DATA LISTING:
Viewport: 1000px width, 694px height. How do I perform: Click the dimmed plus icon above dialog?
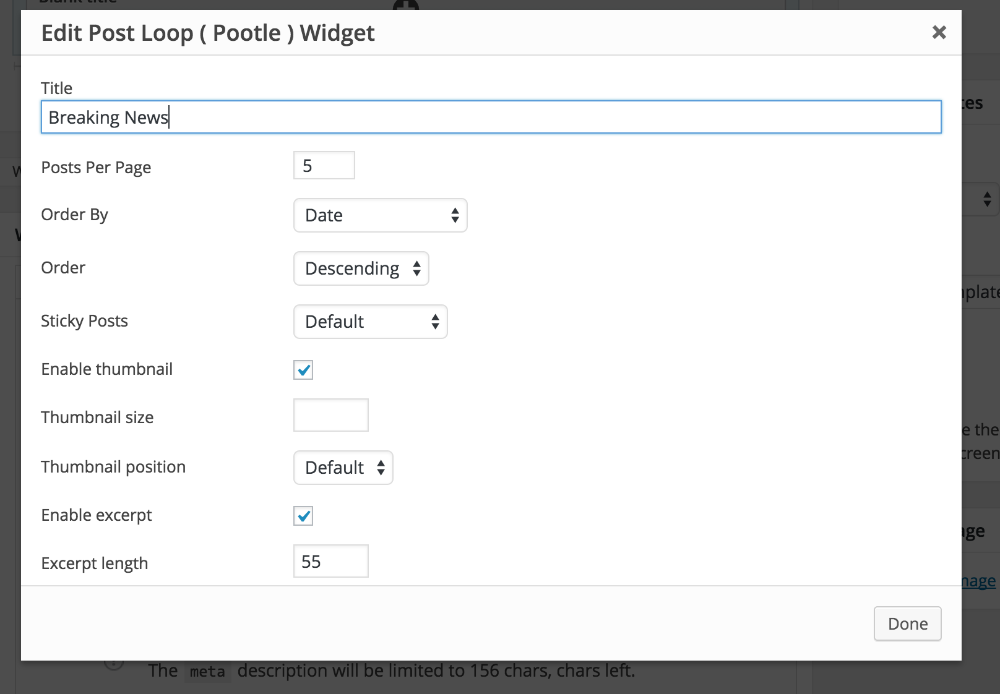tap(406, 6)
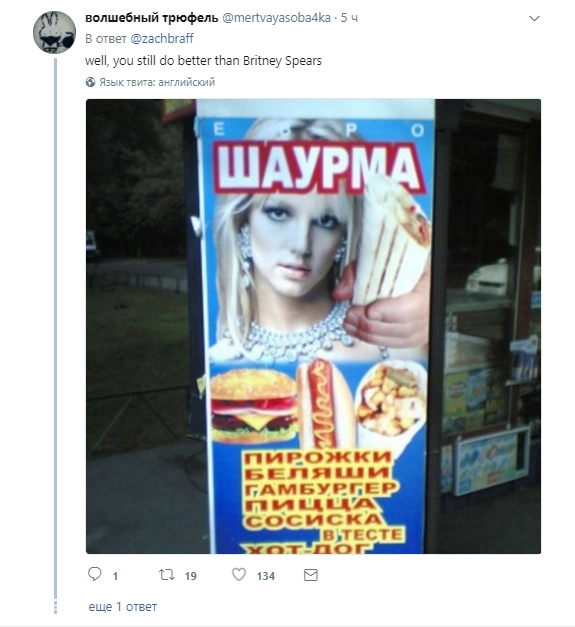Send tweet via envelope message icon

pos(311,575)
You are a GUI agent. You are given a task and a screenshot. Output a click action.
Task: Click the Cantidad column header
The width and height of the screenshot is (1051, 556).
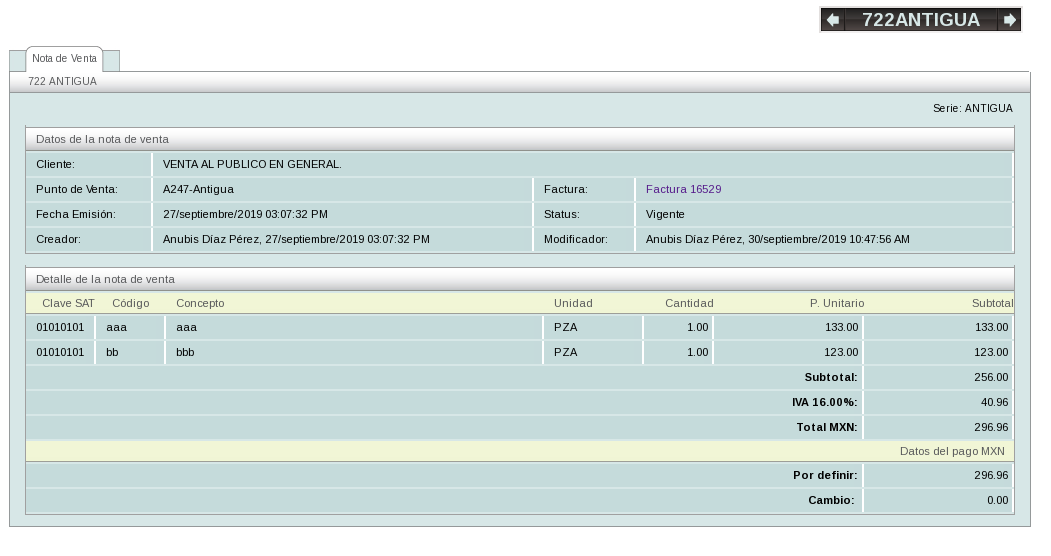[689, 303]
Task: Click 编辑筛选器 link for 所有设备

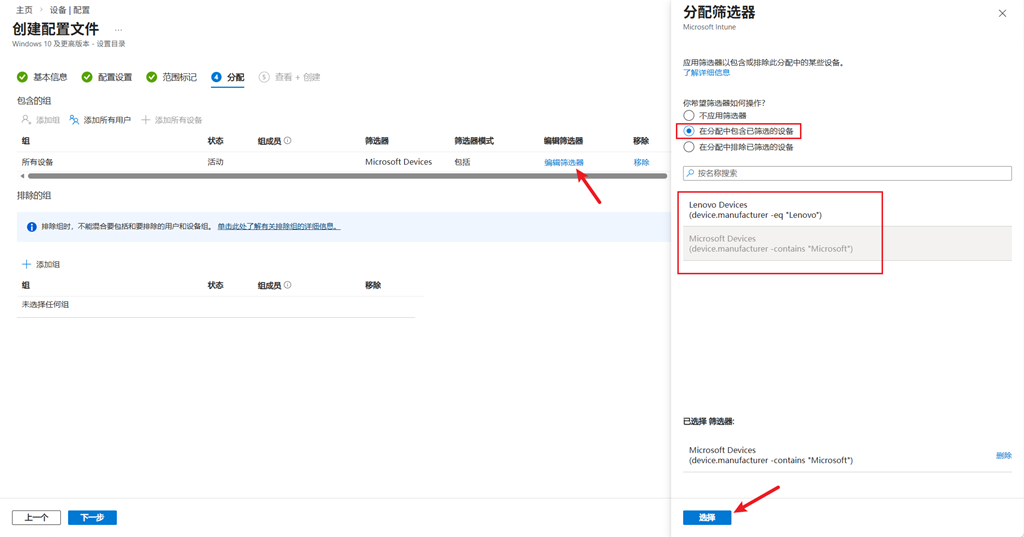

TASK DESCRIPTION:
The records are to be retyped in full and exactly, with no image carried over.

FINISHED TASK:
Viewport: 1000px width, 694px height. How do I perform: Click the dimmed plus icon above dialog?
tap(406, 6)
Send tweet via envelope message icon

pos(311,575)
You are a GUI agent. You are given a task and a screenshot. Output a click action.
Task: Click the Cantidad column header
The width and height of the screenshot is (1051, 556).
[689, 303]
Task: Click 编辑筛选器 link for 所有设备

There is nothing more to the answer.